Source document |
========
Kids & Stress- Understanding Your Young Child's Emotions

Upsetting things happen in every family’s life.  Sometimes these upsetting things can be big, like when someone close to the family becomes ill or dies, when parents separate, or when a teenage child gets into trouble.  Other times these things can seem bigger to the child than to the adult, like when a pet dies or the child starts a new school.

Kids and their parents don’t show their feelings in the same way when something stressful happens.  When adults are sad or stressed, they generally know what they are feeling and why. They may explain to people around them, “I’m really down because my dad is in the hospital,” or “Sorry if I sounded mean- I’m having a hard time because I’m worried about losing my job.”  Since they can often name and recognize their feelings, they can do something to help themselves. This can mean asking for help from others, or doing things for themselves to relieve stress or feel better.

It’s usually pretty easy to tell when a child is happy or excited about something.  Kids have different ways of showing that they are stressed.  Young children usually don’t have the words to tell others what they are feeling.  Kids may not realize why they are having mixed-up feelings inside.

When young children are stressed, they often show their feelings by changing their behavior.  Sometimes little things like not getting to watch their favorite television program will make them cry hysterically or become very angry.  Other times, they may start clinging to their parents and refusing to leave them to go to school.  They may fight with their friends and say nobody likes them.  Other kids might have trouble with things they used to be able to do.  For example, a child who was potty trained may start wetting his pants again, or a child may start sucking her thumb after having stopped.  These behavior changes are kids’ ways of saying “Hey, Mom and Dad, something is bothering me!”

How Parents Can Help
There are several ways parents can help their children get through hard times.  Here are some things you can do:

NOTICE changes in your child’s behavior.  These changes can show that your child is upset and needs your support.
========
Supplied records |
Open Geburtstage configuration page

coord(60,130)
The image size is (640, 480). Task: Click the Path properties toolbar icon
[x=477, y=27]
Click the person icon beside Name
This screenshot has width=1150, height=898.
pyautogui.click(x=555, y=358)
========
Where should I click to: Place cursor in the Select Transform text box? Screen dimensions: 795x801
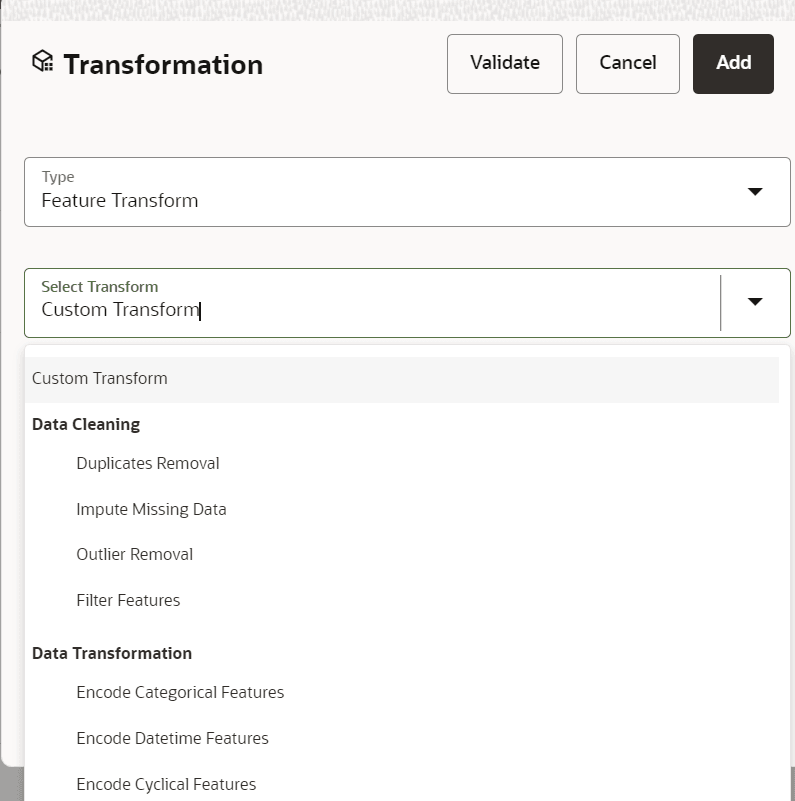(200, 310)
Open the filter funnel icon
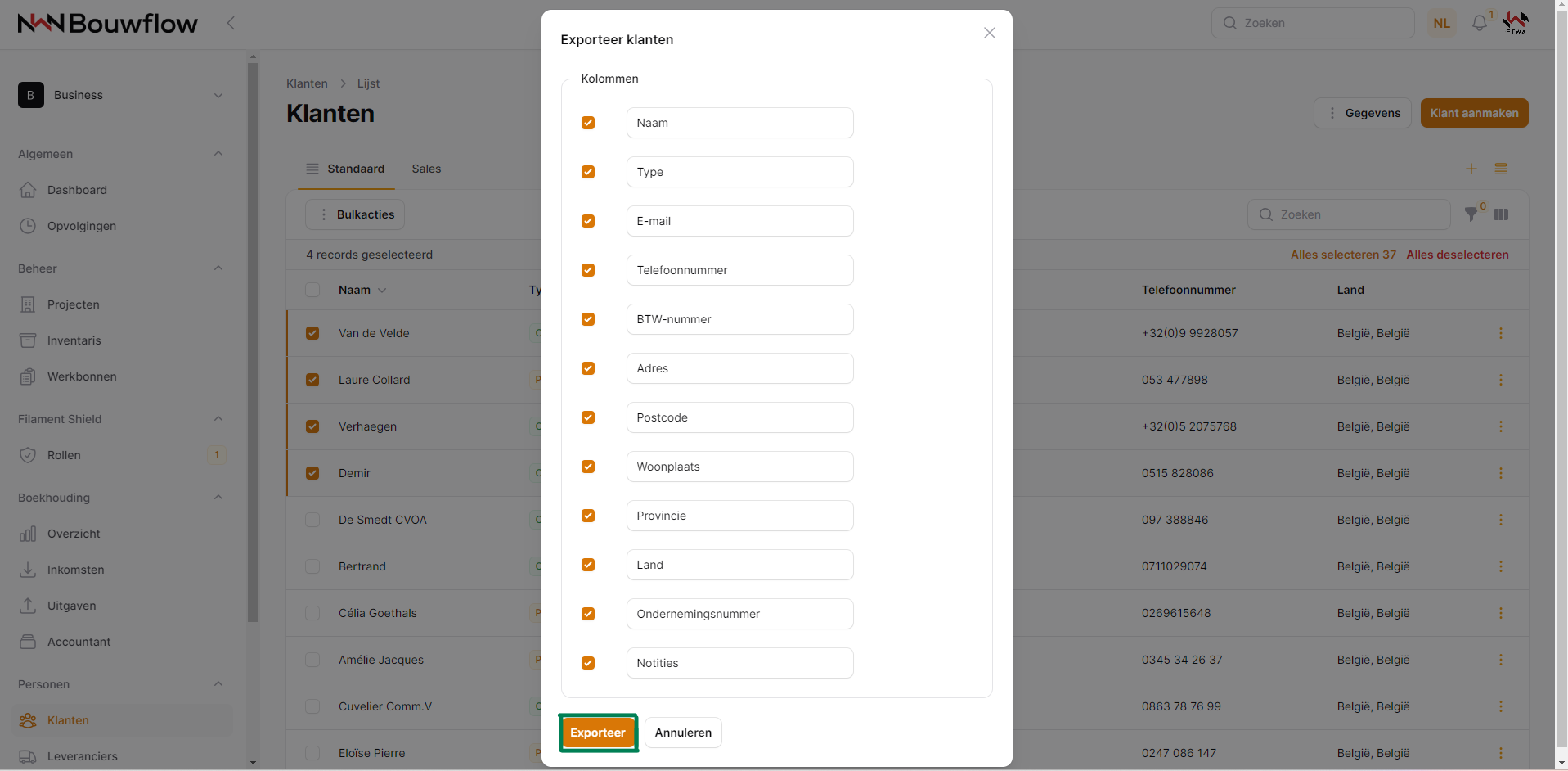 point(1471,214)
========
Decide whether each statement agrees with the text on kids and stress, answering yes or no and quoting the deciding words. (a) Adults who are stressed generally know what they feel and why. (b) Young children usually have the words to tell others what they are feeling. (c) A child who was potty trained may start wetting his pants again. Work from the text alone, without any outside knowledge.

Solution to this exercise |
(a) Yes: "When adults are sad or stressed, they generally know what they are feeling and why."
(b) No: "Young children usually don’t have the words to tell others what they are feeling."
(c) Yes: "a child who was potty trained may start wetting his pants again"